§ Task requirements: For the records below, print the lines from the line with "[X] (613, 676)" through the line with "Terms & Conditions (577, 2432)" exactly as written; include both end lines and exclude the rest.

╔══

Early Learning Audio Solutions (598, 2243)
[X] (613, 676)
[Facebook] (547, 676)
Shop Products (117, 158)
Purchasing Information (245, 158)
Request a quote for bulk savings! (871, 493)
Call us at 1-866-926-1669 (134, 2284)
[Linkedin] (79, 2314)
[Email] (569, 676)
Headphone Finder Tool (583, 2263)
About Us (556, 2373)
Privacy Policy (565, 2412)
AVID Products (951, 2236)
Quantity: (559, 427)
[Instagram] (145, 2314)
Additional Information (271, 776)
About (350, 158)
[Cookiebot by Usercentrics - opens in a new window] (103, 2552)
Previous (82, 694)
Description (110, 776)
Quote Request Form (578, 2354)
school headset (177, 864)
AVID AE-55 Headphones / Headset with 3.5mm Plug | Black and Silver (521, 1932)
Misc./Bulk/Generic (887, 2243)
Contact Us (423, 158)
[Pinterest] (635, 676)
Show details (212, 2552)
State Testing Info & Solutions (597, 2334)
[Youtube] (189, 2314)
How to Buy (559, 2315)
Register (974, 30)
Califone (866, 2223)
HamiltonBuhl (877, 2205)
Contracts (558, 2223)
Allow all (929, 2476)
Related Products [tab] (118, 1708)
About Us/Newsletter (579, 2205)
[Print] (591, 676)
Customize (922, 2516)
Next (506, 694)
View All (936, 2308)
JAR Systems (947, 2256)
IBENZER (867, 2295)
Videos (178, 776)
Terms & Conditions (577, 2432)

╚══
╔══

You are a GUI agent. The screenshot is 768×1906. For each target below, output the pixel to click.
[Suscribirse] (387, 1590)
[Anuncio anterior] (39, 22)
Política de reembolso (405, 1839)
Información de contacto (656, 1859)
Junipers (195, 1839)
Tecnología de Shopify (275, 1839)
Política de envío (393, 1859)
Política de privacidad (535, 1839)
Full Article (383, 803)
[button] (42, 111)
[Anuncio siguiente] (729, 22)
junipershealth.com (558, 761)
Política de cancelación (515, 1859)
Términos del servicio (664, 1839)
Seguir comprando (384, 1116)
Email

╚══

§ Answer below:
[X] (613, 676)
[Facebook] (547, 676)
Shop Products (117, 158)
Purchasing Information (245, 158)
Request a quote for bulk savings! (871, 493)
Call us at 1-866-926-1669 (134, 2284)
[Linkedin] (79, 2314)
[Email] (569, 676)
Headphone Finder Tool (583, 2263)
About Us (556, 2373)
Privacy Policy (565, 2412)
AVID Products (951, 2236)
Quantity: (559, 427)
[Instagram] (145, 2314)
Additional Information (271, 776)
About (350, 158)
[Cookiebot by Usercentrics - opens in a new window] (103, 2552)
Previous (82, 694)
Description (110, 776)
Quote Request Form (578, 2354)
school headset (177, 864)
AVID AE-55 Headphones / Headset with 3.5mm Plug | Black and Silver (521, 1932)
Misc./Bulk/Generic (887, 2243)
Contact Us (423, 158)
[Pinterest] (635, 676)
Show details (212, 2552)
State Testing Info & Solutions (597, 2334)
[Youtube] (189, 2314)
How to Buy (559, 2315)
Register (974, 30)
Califone (866, 2223)
HamiltonBuhl (877, 2205)
Contracts (558, 2223)
Allow all (929, 2476)
Related Products [tab] (118, 1708)
About Us/Newsletter (579, 2205)
[Print] (591, 676)
Customize (922, 2516)
Next (506, 694)
View All (936, 2308)
JAR Systems (947, 2256)
IBENZER (867, 2295)
Videos (178, 776)
Terms & Conditions (577, 2432)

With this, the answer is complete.